German Homeschool Case Will Not Be Heard in Supreme Court

From the March 3 Supreme Court Orders List:

The motion of Alliance Defending Freedom, et al. for leave to file a brief as amici curiae is granted. The petition for a writ of certiorari is denied.

Since 2010, this case has been bounced upwards across the courtrooms in the eastern half of the United States.  The Obama administration, with Attorney General Eric Holder leading, appealed the original Memphis Immigration Court decision giving the German family political asylum in the United States.  The case was overturned and despite a petition to reconsider all the way to the Supreme Court, the Department of Justice won.

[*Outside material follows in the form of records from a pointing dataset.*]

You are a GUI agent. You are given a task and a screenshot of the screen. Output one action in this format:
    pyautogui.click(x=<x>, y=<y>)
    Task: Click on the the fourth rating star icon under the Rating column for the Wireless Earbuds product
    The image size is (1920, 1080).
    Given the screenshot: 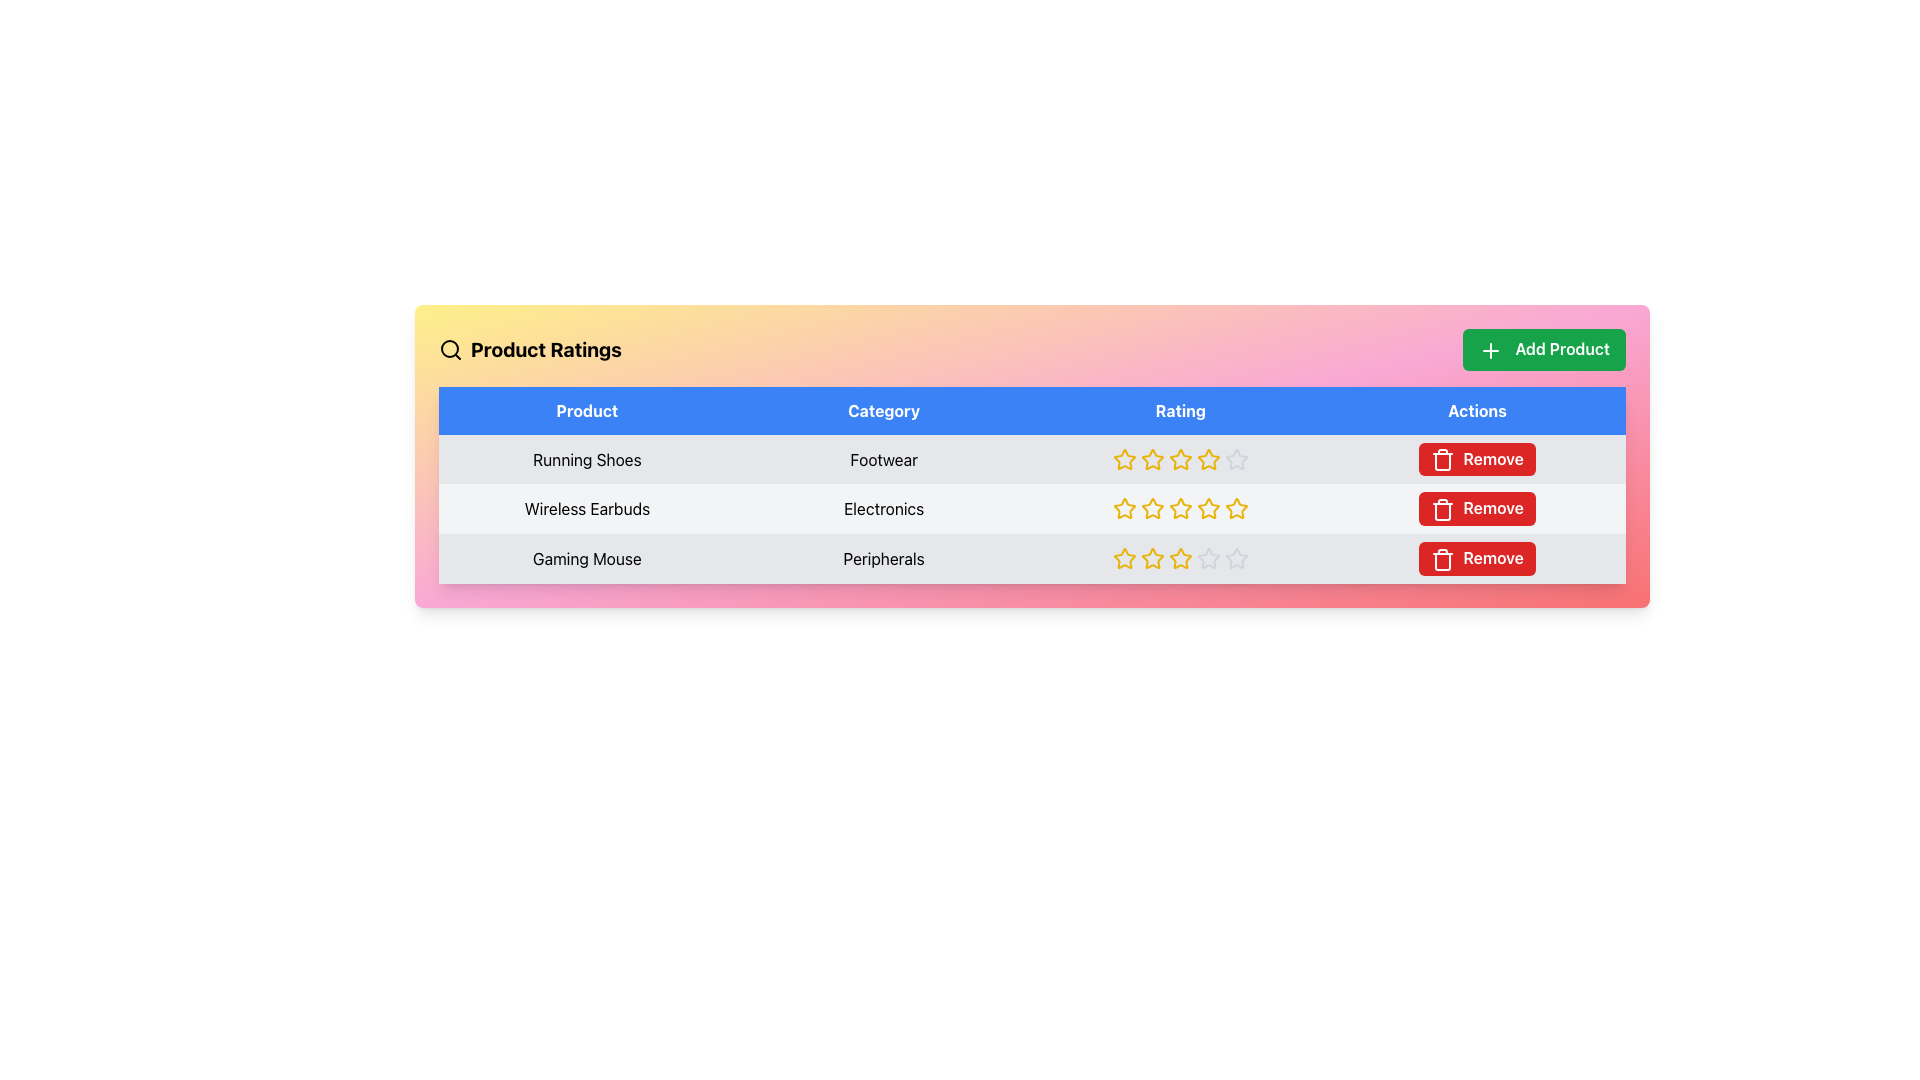 What is the action you would take?
    pyautogui.click(x=1235, y=507)
    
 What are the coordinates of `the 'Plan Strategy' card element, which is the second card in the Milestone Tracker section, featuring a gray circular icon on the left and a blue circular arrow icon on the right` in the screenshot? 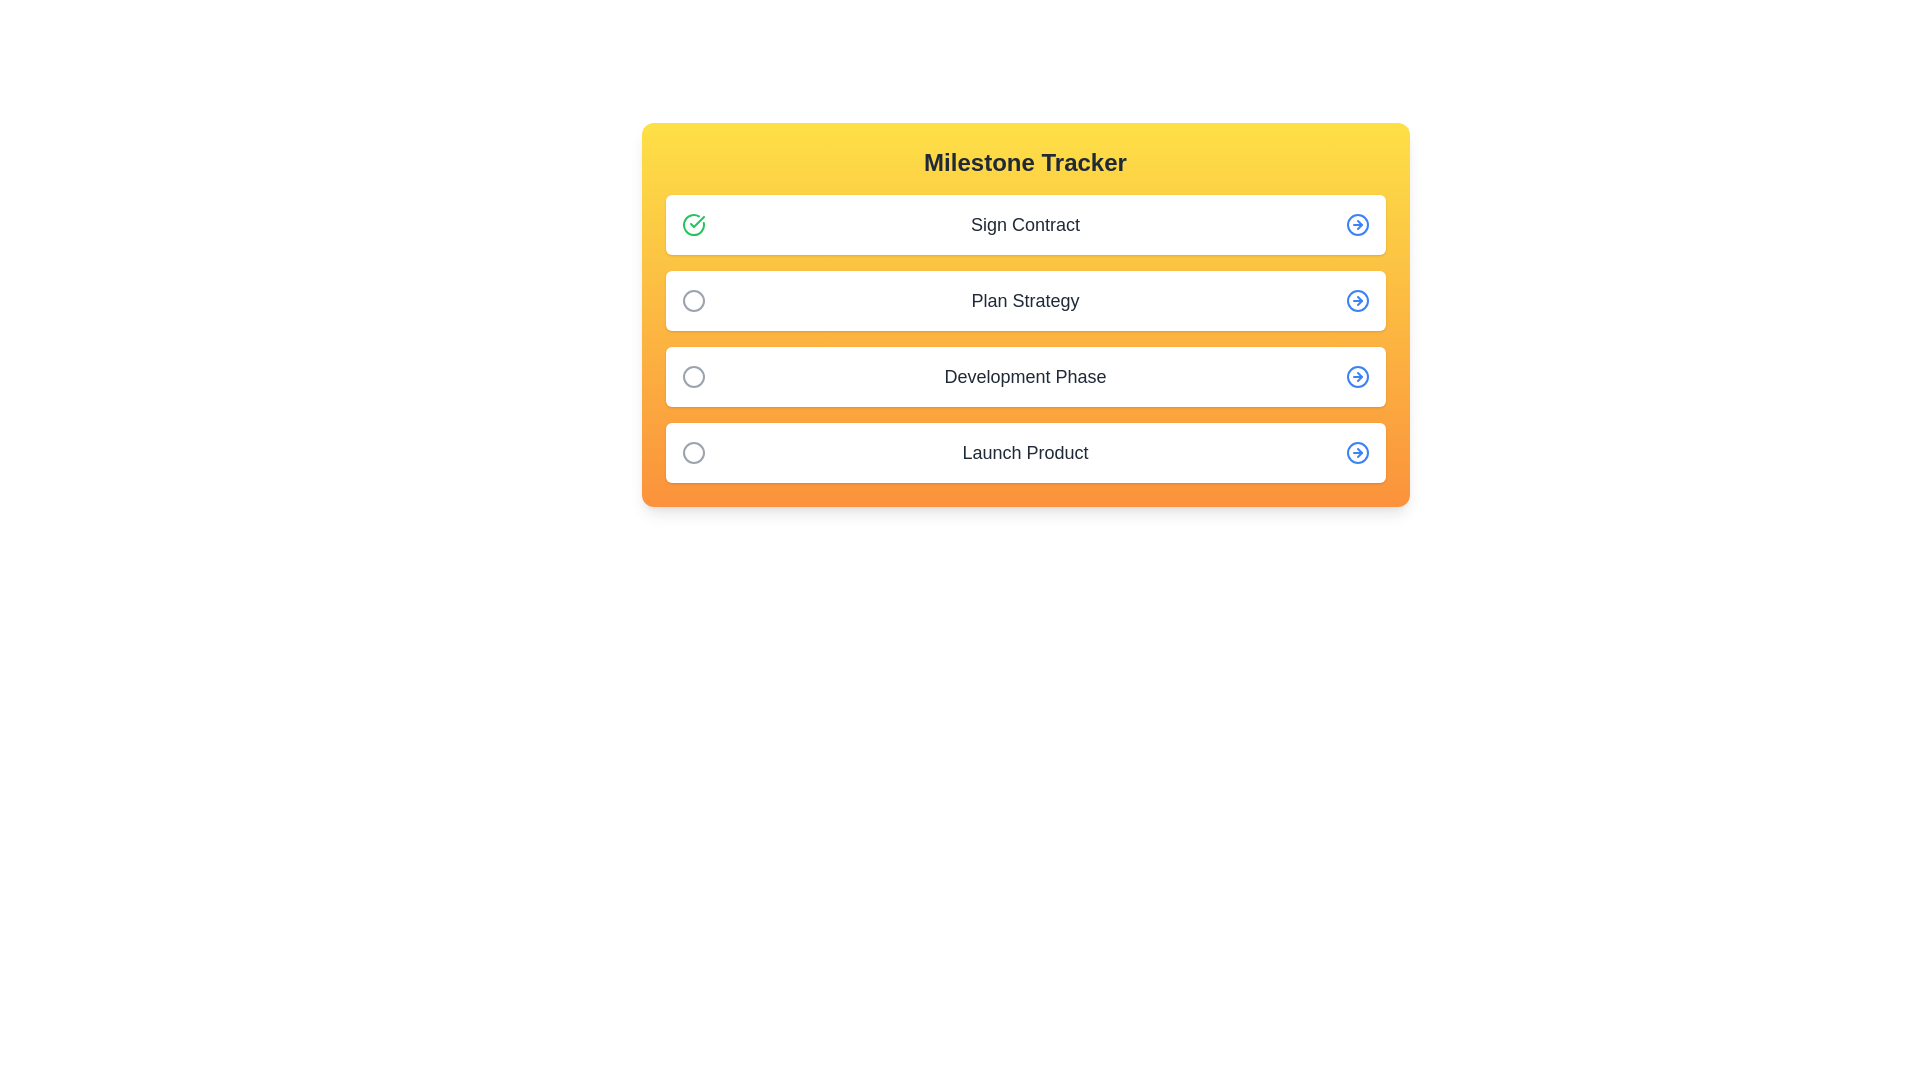 It's located at (1025, 300).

Cornell’s Legal Information Institute explaining the legal term – writs of certiorari.

A word from Law Latin, meaning “to be more fully informed.”  If an appellate court has the power to review cases at its discretion, certioari is the formal instrument by which that power gets used.  A writ of certiorari orders a lower court to deliver its record in a case so that the higher court may review it.  The U.S. Supreme Court uses certiorari to pick most of the cases that it hears.

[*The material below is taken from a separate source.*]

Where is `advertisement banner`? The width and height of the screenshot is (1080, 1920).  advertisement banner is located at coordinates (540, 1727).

The U.S. Supreme Court gives full consideration to but a small fraction of the cases it has authority to review. With many important categories of cases, the party seeking Supreme Court review does so by “petitioning” the Court to issue a “writ of certiorari.” (See, e.g., 28 U.S.C. §§ 125412572350.) (Note: Some state appeals courts — e.g., Ala., Ark., Colo., Conn., Fla., Ga., La., N.J. — employ the same terminology.) If the Court decides to review one or more issues in such a case it grants “certiorari” (often abbreviated as “cert.”). If the Court decides not to review the case it denies “cert.”

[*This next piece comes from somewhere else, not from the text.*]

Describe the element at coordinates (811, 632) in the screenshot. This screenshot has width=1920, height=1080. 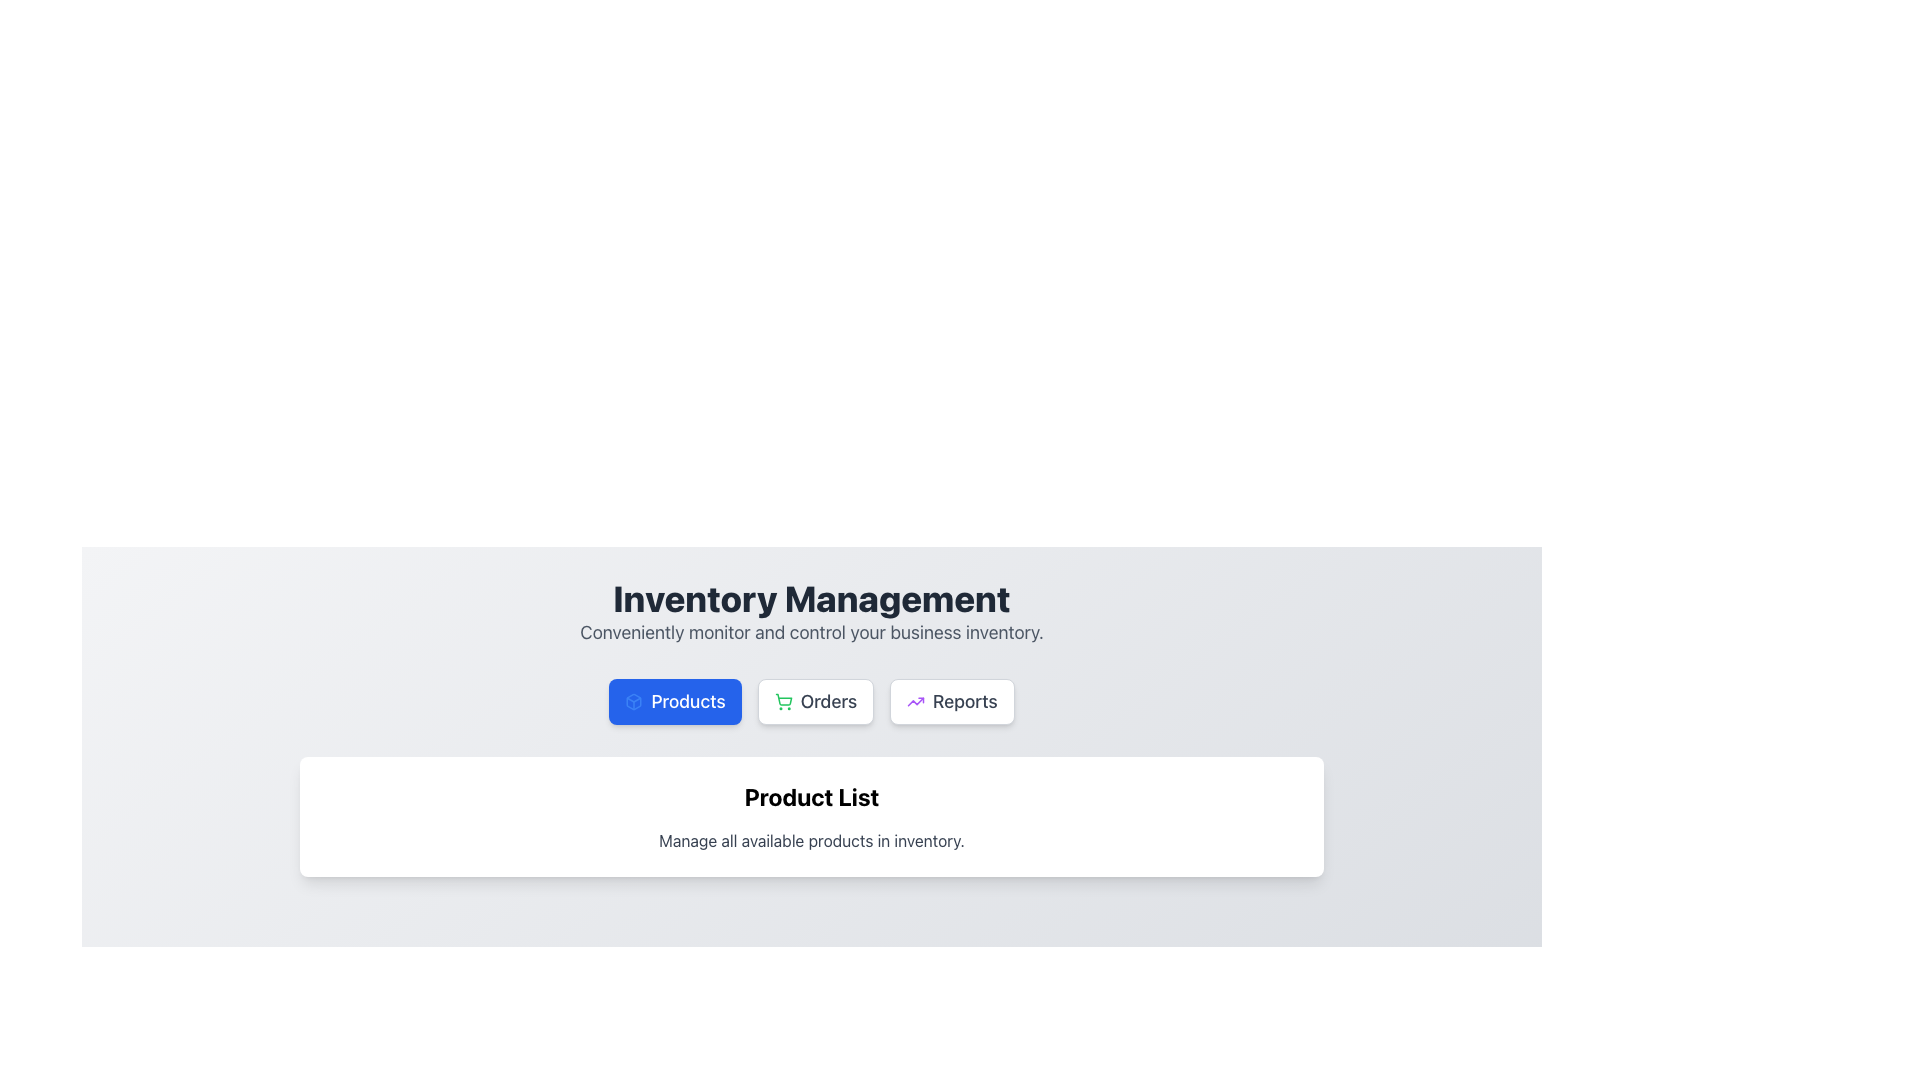
I see `the descriptive subtitle of the 'Inventory Management' section, which is located directly below the main heading and above the buttons for 'Products', 'Orders', and 'Reports'` at that location.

While a decision to deny cert. lets the lower court’s ruling stand, it does not constitute a decision by the Supreme Court on any of the legal issues raised by the case.

Many have criticized the family for seeking political asylum in the United States, rather than living in a European country more lenient to homeschooling. I suspect much of the criticism stems from HSLDA’s involvement with the case and the suspicion the homeschool community is being used to increase international business.

Campbell Robertson reported in the New York Times that HSLDA’s lack of success litigating cases in Germany determined their notion of petitioning for political asylum.

In 2006, after the European Court of Human Rights declined to hear a petition by home-schooling parents that had failed in German courts, lawyers at the association decided to add a political line of attack to the legal one, both to raise awareness of the German policies and to find some broader solution to the issue.

At a brainstorming session, one of the lawyers, Jim Mason, came up with the idea of petitioning for political asylum.

“I don’t know German law or German courts,” Mr. Mason said, “but I do know American courts.”

In this case, that idea did not play out well in the long run of US courts and the current political environment.  But, for the Romeike family, another alternative is their children born in the United States would surely afford residency rights via the citizenship clause from the Fourteenth Amendment.  Deportation does not seem likely, but I am definitely not a lawyer.  

What is more alarming to me in the bigger picture is the report from The Blaze:

The HSLDA says it is already working with “supportive members of Congress to introduce legislation that could help the Romeikes and others who flee persecution.”

HSLDA has been responsible for atrocious homeschool legislation in various states and in federal legislation.  Several years back, the group tried introducing “home school” legislation in Illinois and the idea was ‘chased’ out of Springfield by homeschoolers. A small minority of our tiny, but growing homeschool minority are HSLDA members.  That fact, besides having Virginia lawyers creating legislation is troubling.

What sort of legislation could this Virginia organization create to “protect us” in this current state of political affairs?